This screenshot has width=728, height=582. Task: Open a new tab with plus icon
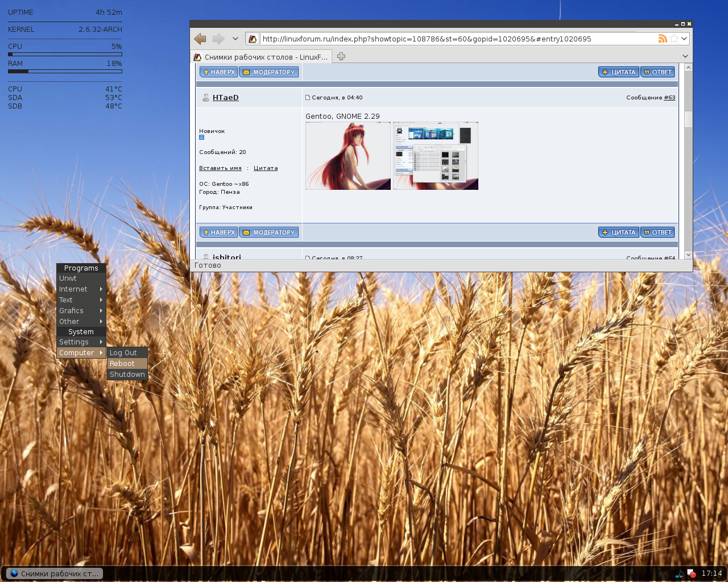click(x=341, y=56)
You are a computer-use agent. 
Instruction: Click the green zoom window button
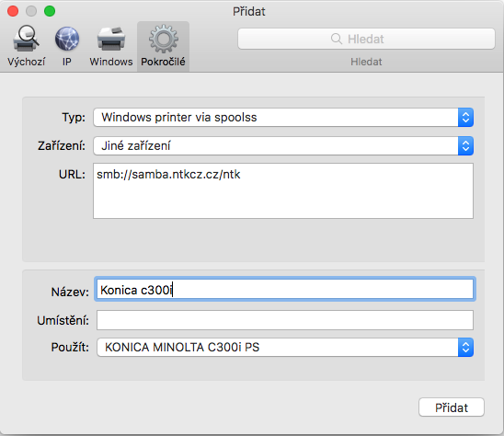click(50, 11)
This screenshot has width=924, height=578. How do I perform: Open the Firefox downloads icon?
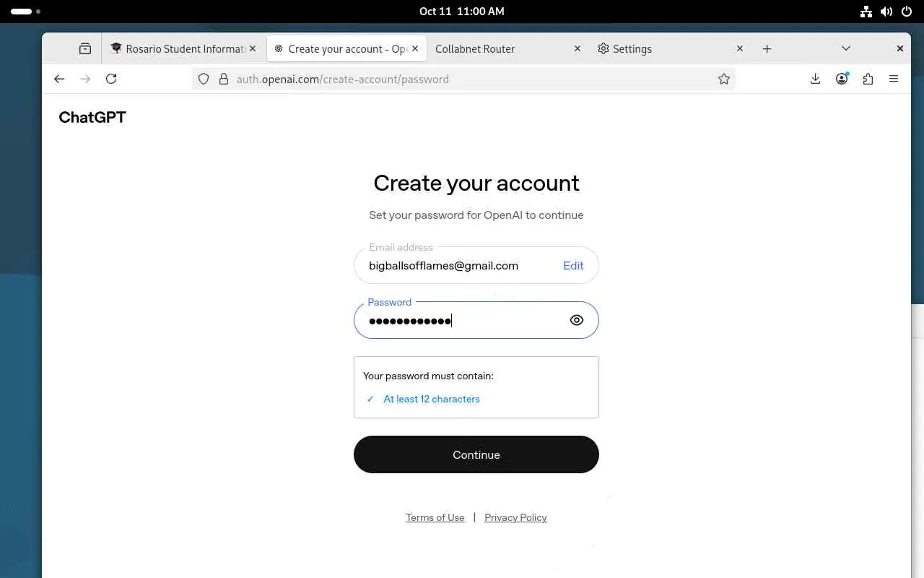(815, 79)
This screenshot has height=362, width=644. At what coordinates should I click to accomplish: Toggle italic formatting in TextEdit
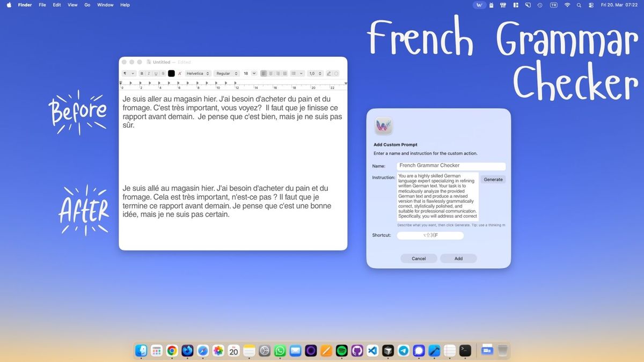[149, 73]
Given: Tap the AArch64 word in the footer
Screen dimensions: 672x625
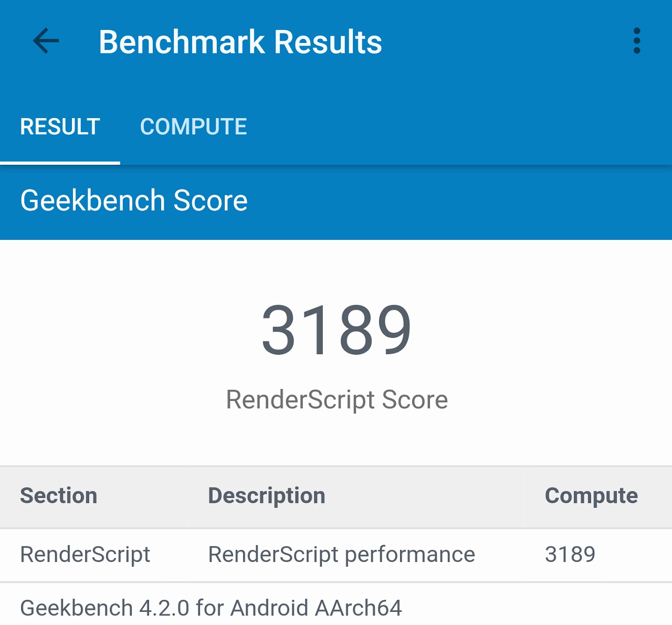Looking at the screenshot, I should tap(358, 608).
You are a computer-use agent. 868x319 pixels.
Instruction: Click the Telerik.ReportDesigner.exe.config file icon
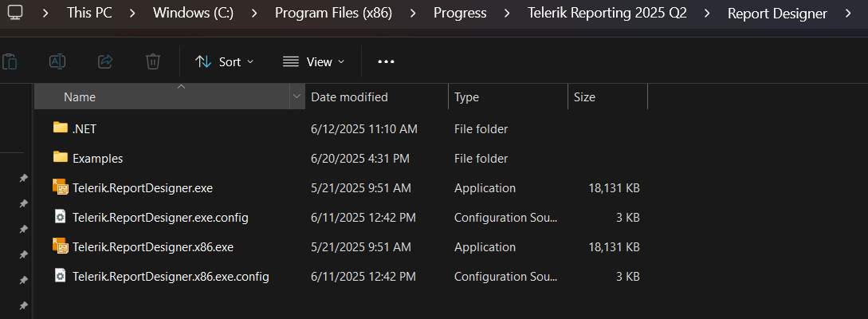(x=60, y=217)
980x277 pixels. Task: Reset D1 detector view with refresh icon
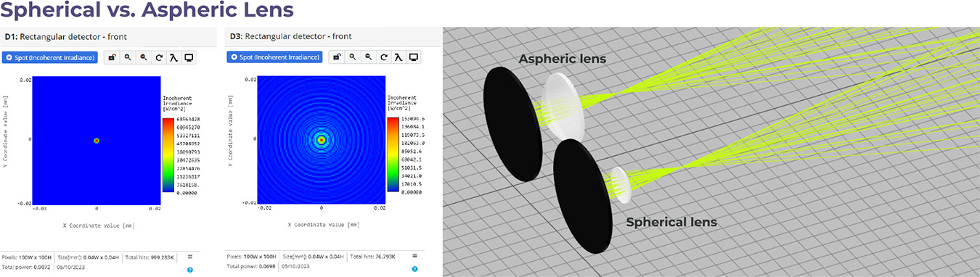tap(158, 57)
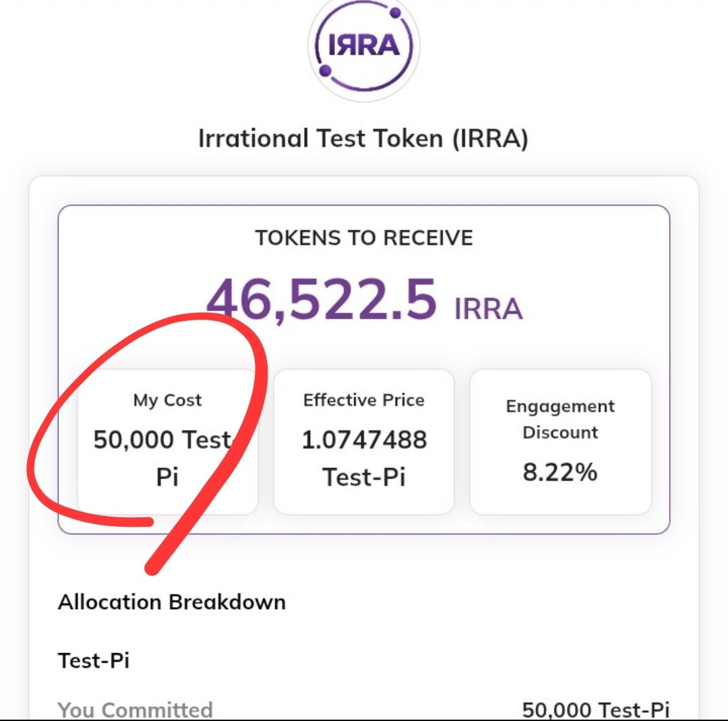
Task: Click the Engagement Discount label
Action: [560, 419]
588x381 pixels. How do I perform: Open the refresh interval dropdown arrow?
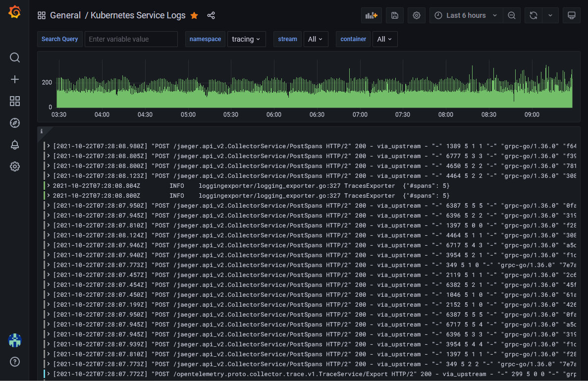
------------------------------------
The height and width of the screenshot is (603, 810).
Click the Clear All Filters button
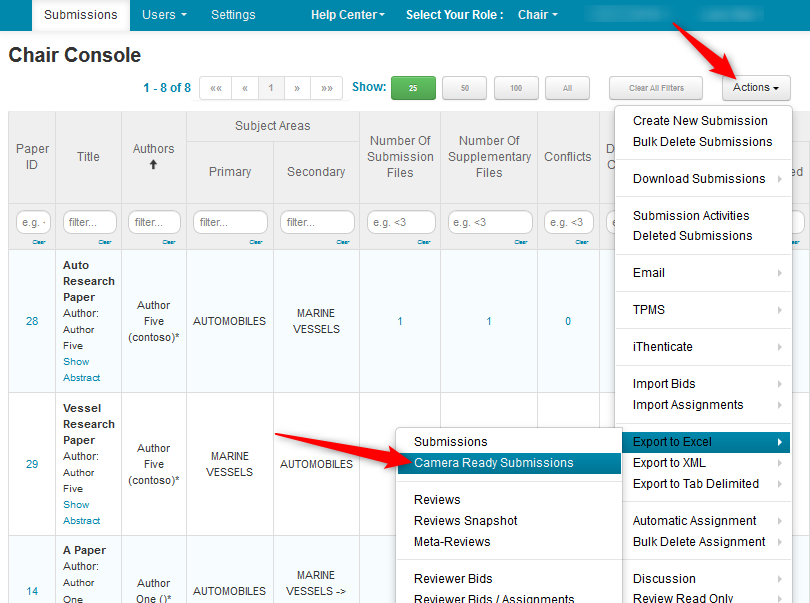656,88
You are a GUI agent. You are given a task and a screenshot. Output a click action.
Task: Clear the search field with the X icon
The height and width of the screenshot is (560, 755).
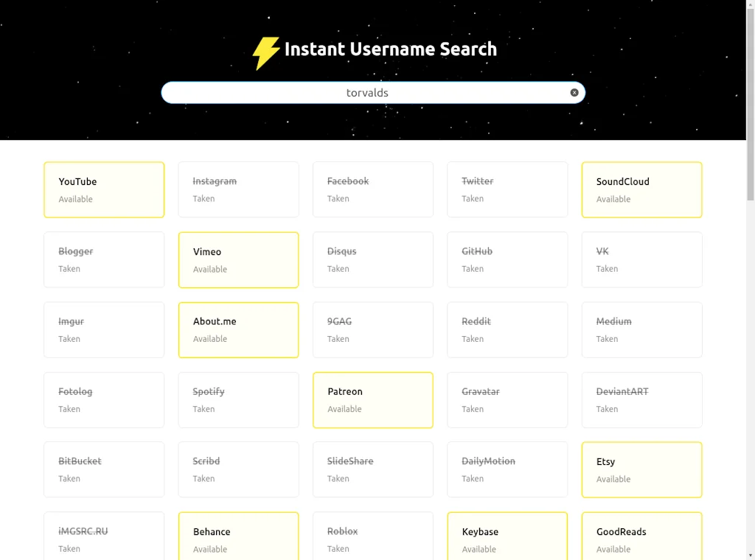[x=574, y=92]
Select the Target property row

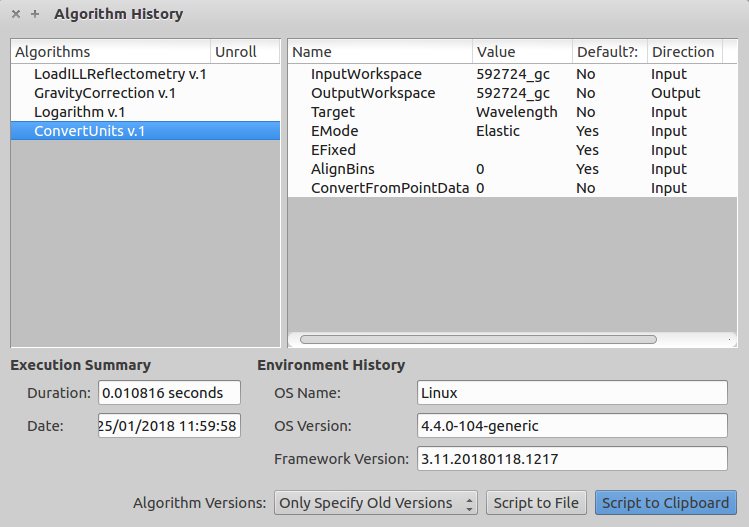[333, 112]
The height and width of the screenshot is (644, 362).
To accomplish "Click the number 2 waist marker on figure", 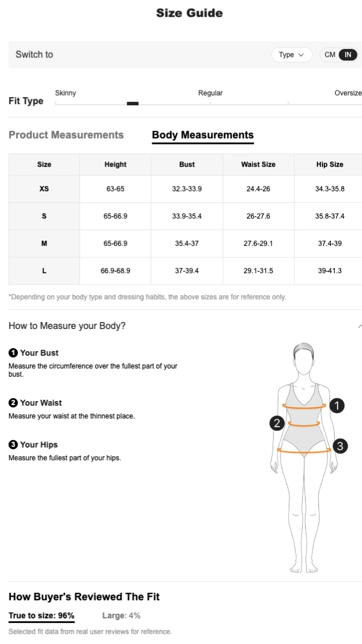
------------------------------------
→ **Exercise goal**
Leaving all pictures out, output exactly the lines of the material above from the line with "Instruction: Click the green" to the line with "You are a computer-use agent. 868x319 pixels.", both included.

→ **Solution for this problem**
Instruction: Click the green zoom window button
click(50, 11)
This screenshot has width=924, height=578. How do I perform: Open the Firefox downloads icon?
(815, 79)
This screenshot has height=362, width=644. At what coordinates should I click to accomplish: Toggle italic formatting in TextEdit
[149, 73]
Given: Tap the AArch64 word in the footer
Screen dimensions: 672x625
Looking at the screenshot, I should tap(358, 608).
You are a computer-use agent. 868x319 pixels.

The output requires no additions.